Within this independent realm of game creation, freed from the shackles of huge commercial expectation, there are numerous examples of titles filled with empathy, that take the medium forward. But one reason why Hellblade and Senua’s adventure, and its resulting acclaim felt so poignant, is that it isn’t a game you have to look for. If you turn on your Xbox or your PS4, it’s in the store; one click and you own it. There’s power in such visibility. With visibility comes change.
For the creation of Hellblade, developer Ninja Theory recruited a team of mental health professionals to assist throughout its development. One such person was Professor Paul Fletcher, a neuroscientist and psychosis expert at the University of Cambridge, and the first name the player will see in the credits.
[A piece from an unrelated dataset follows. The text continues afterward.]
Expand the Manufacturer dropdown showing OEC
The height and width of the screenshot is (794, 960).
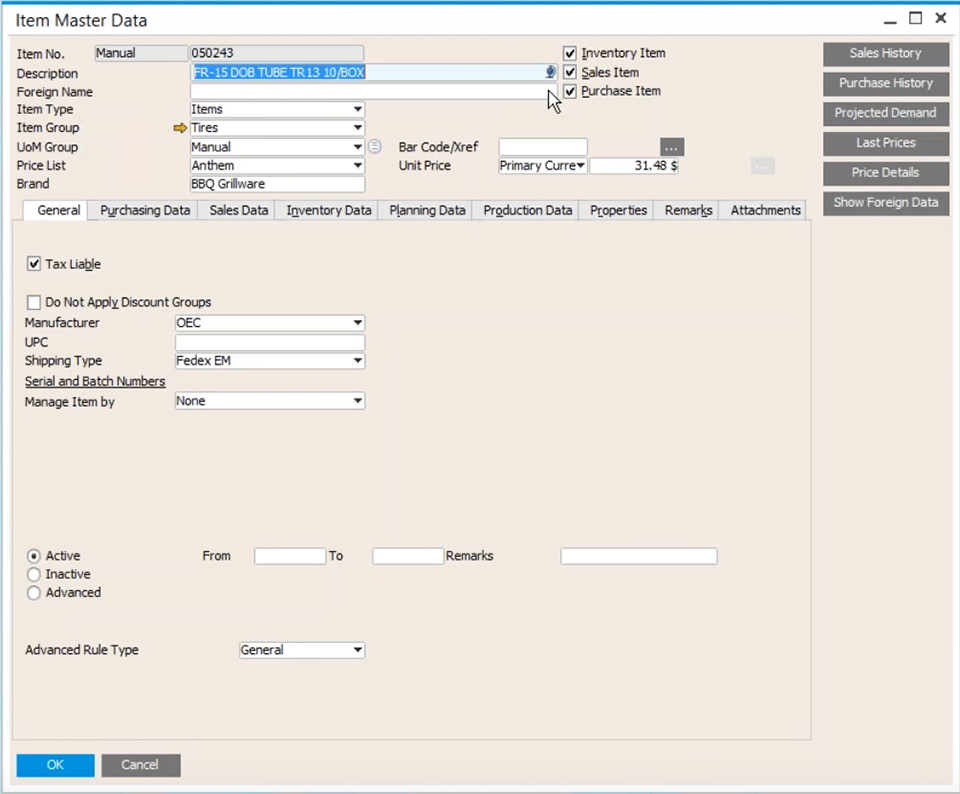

He’s excited by how destigmatising the game’s depiction of Senua’s mental health might prove to be. “It’s refreshing to see a representation of psychosis in which the person isn’t just a sort of passive receptacle for madness.” he says. “Senua is the hero of her own story, trying to make sense of her experiences and work her way through them.” In fact, the game’s director Tameen Antoniades is open about how the creation of the game challenged his own misunderstanding about such conditions, saying that upon learning that recovery isn’t always about “curing yourself” but “finding ways to live with it”, it was a teaching that he describes as a “revelation”.
It’s likely the game’s audience, swelled by its awards victory and its subsequent increased prominence, will come to the same conclusion.